The son will be a shining future for society. He is a warrior and has the duty to protect his own people. The warrior figure in the Oghuz Turk society is essential for the community's survival, the continuation of lineage, and for a prosperous, vibrant, and secure life. Not having a son is also a tarnishing of one's reputation. In Oghuz society, gaining a reputation requires a man to prove his strength under difficult conditions.

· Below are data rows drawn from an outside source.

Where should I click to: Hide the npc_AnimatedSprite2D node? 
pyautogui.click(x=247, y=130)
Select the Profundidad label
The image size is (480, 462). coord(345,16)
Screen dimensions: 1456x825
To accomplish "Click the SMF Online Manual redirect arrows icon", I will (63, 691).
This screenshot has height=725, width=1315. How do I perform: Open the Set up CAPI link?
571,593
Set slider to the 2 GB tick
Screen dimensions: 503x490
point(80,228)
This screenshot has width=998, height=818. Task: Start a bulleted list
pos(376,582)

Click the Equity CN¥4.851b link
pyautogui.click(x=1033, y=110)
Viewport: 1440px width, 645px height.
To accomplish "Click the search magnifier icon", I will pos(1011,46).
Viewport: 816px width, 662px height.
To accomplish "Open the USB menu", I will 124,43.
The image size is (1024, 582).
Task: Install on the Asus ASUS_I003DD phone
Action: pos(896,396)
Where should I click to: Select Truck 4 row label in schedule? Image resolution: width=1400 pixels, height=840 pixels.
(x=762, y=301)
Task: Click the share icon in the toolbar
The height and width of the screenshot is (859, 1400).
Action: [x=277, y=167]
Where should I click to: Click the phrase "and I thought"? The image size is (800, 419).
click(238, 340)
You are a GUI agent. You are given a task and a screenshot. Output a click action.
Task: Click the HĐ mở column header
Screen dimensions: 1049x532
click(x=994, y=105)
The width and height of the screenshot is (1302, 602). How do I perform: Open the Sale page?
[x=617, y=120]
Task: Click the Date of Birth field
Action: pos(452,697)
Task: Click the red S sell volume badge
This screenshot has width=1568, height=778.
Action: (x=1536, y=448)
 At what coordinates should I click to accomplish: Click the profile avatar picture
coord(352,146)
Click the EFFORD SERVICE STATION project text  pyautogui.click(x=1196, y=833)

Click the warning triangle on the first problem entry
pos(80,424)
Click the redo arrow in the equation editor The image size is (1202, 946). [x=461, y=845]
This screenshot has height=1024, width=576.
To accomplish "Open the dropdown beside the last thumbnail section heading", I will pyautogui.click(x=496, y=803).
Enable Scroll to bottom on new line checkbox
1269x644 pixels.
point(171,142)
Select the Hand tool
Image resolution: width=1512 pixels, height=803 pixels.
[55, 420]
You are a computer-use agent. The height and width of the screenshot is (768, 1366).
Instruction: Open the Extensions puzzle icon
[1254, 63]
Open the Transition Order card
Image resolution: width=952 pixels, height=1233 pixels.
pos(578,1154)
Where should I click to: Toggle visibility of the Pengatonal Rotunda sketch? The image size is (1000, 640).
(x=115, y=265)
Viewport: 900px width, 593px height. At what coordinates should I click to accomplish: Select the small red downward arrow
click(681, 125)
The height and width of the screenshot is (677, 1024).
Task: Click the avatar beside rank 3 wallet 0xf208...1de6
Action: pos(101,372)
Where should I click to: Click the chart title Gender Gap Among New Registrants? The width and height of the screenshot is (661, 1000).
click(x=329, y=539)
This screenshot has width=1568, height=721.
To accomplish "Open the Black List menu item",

- Red Tent (Qırmızı Otaq in Azerbaijani Turkish) - or Qırmızı Otaq is the yurt where parents with daughters sit. In the Oghuz society, having daughters symbolizes productivity and abundance. Despite possessing qualities such as being educators, shaping society in terms of education and social aspects, and serving as the cultivators of the next generation, daughters are also in a vulnerable position to external threats.
- Black Tent (Qara Otaq in Azerbaijani Turkish) - is the yurt, where parents without children are guests, signifies poverty and deprivation. Childlessness is indicative of a futureless, finite, and constrained existence. In this context, the black color represents death. While the white tent ensures the continuation of both lineage and reputation, and the red tent secures the continuation of the lineage, it does not guarantee the perpetuation of reputation. On the other hand, the black tent represents the end of both, reputation and lineage.
- Khizir - in stories, heroes solve some obstacles with their intellects, while they overcome others with their physical strength. When heroes face difficulties, are unable to resolve their problems, and do not know how to overcome the obstacles and challenges they encounter, in short, when they succumb to helplessness and despair, there is always a wise figure, a shaman, a Khizr, coming to their aid. In shamanism and Alevism in Anatolia, it is often encountered with the name Khizr, and it can be said that the "spirit of nature" or that humans are created "from their own light" is present in these beliefs.
- Shadow (Kölgə in Azerbaijani Turkish) - It manifests itself as the hidden aspect of oneself lying in the depths of the psyche, often exposed to change and initiation. "The shadow is the opposing force that allows the hero to progress and become more competent in the process of individuation". Appearing as forty treacherous individuals in the form of shadow archetypes, in reality, it symbolizes the cunning sentiment Dirsə Khan feels towards his son, who is perceived as a threat. This sentiment is represented by resorting to deceit, speaking falsehoods, and ultimately ordering the killing of his son to protect his own interests. By avoiding questioning and easily sacrificing the son, whom he obtained as a gift through sacrificing animals and praying, Dirsə Khan, who has shielded himself from this sentiment, demonstrates his weakness. Here, the shadow prevails over the light, and Dirsə Khan, who is considered an "alp type," succumbs to his weakness.
- The Mother's Milk" (Ana Südü in Azerbaijani Turkish) and "Mountain Flower" (Dağ çiçəyi in Azerbaijani Turkish) archetypes belong to the primary ethnic-mental archetypes in Azerbaijani Turks archaic thought. In terms of mythological semantics, "The Mother's Milk" not only represents motherhood but also serves as an archetype for the associated maternal cult. On the other hand, "Mountain Flower" is a symbolic representation of the general nature cult, specifically encompassing mountain and plant cults within the context of the narrative.